┌─ Texto proporcionado
En un período de debate álgido sobre asuntos fundamentales, parte de la academia en Chile se ha rendido al simplismo del posteo de Instagram, el video de TikTok y el tuit odioso. Los ejemplos son varios y los vemos repetidos semana a semana: está el profesor de la Universidad de Valparaíso que reduce el plebiscito de septiembre a que solamente «hay dos caminos institucionales para abordar nuestros problemas hacia adelante»: el de la Constitución de Pinochet o «aquel democrático paritario e inclusivo que el pueblo de Chile se da a sí mismo hoy» (un simplismo curioso para quien forma a futuros abogados del país). Y está, en los últimos días, la doctora en Filosofía por la Albert-Ludwigs-Universität Freiburg, habilitada en ética médica por la Eberhard Karls Universität Tübingen, con estudios posdoctorales en The Kennedy Institute of Ethics, que termina escribiendo que quien decide votar Rechazo es, básicamente, ya sea «un facho pobre» o uno «aspiracional». Todos esos honores y largas horas de estudio al fin utilizados en la tribuna de sábado de uno de los diarios más importantes del país para insultar en forma muy rudimentaria a quien legítimamente piensa y actúa diferente a ella.

A veces pareciera que algunos académicos, conscientes de la importante y diferenciadora posición que detentan, se sirven de sus propias credenciales para obtener puestos de influencia. Naturalmente, no tiene nada de malo que así lo persigan, dependiendo de cómo luego ejerzan tal responsabilidad. Todo está en las formas: ¿será necesario contar con un doctorado para ser un buen columnista, crítico del poder? Todo indica que no. ¿Será suficiente? Tampoco.
└─
┌─ Datos almacenados
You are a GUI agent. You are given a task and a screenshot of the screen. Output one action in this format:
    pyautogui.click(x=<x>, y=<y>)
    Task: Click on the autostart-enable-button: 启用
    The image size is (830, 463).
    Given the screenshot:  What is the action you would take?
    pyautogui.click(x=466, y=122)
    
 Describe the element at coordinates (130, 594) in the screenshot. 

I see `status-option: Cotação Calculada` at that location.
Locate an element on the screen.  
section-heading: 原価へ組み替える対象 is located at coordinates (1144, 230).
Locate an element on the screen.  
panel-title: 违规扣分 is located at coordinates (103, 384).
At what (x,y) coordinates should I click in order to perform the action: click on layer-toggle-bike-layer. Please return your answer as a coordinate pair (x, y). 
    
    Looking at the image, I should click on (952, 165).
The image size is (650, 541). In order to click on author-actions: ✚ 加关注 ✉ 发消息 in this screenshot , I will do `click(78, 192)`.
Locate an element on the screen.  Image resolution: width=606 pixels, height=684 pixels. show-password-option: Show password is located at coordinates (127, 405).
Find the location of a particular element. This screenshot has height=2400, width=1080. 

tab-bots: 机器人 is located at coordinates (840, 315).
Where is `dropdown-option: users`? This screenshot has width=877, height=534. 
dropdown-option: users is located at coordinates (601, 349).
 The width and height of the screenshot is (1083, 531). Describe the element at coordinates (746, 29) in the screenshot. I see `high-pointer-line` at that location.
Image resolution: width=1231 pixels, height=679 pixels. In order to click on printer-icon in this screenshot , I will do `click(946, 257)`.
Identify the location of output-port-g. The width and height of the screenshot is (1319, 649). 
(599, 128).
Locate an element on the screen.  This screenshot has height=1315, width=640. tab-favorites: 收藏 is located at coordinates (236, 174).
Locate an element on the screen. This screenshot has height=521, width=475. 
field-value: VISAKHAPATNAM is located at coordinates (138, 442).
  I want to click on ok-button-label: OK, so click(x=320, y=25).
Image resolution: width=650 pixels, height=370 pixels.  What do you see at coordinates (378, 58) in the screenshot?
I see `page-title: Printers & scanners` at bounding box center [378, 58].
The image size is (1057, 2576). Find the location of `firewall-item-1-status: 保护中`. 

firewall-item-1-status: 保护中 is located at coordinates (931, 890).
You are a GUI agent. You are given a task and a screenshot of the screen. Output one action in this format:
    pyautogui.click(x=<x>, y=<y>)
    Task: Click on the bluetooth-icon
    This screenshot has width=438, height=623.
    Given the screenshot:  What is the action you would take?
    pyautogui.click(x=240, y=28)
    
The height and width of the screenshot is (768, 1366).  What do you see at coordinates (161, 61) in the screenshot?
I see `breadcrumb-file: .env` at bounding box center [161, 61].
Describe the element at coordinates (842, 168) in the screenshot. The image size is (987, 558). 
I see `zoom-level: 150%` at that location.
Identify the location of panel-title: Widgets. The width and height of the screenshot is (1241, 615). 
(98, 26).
└─
-- Tarea asignada --
Reproduce completo y sin ningún cambio el texto sobre los académicos chilenos en el debate del plebiscito.

-- Resultado de tarea --
En un período de debate álgido sobre asuntos fundamentales, parte de la academia en Chile se ha rendido al simplismo del posteo de Instagram, el video de TikTok y el tuit odioso. Los ejemplos son varios y los vemos repetidos semana a semana: está el profesor de la Universidad de Valparaíso que reduce el plebiscito de septiembre a que solamente «hay dos caminos institucionales para abordar nuestros problemas hacia adelante»: el de la Constitución de Pinochet o «aquel democrático paritario e inclusivo que el pueblo de Chile se da a sí mismo hoy» (un simplismo curioso para quien forma a futuros abogados del país). Y está, en los últimos días, la doctora en Filosofía por la Albert-Ludwigs-Universität Freiburg, habilitada en ética médica por la Eberhard Karls Universität Tübingen, con estudios posdoctorales en The Kennedy Institute of Ethics, que termina escribiendo que quien decide votar Rechazo es, básicamente, ya sea «un facho pobre» o uno «aspiracional». Todos esos honores y largas horas de estudio al fin utilizados en la tribuna de sábado de uno de los diarios más importantes del país para insultar en forma muy rudimentaria a quien legítimamente piensa y actúa diferente a ella.

A veces pareciera que algunos académicos, conscientes de la importante y diferenciadora posición que detentan, se sirven de sus propias credenciales para obtener puestos de influencia. Naturalmente, no tiene nada de malo que así lo persigan, dependiendo de cómo luego ejerzan tal responsabilidad. Todo está en las formas: ¿será necesario contar con un doctorado para ser un buen columnista, crítico del poder? Todo indica que no. ¿Será suficiente? Tampoco.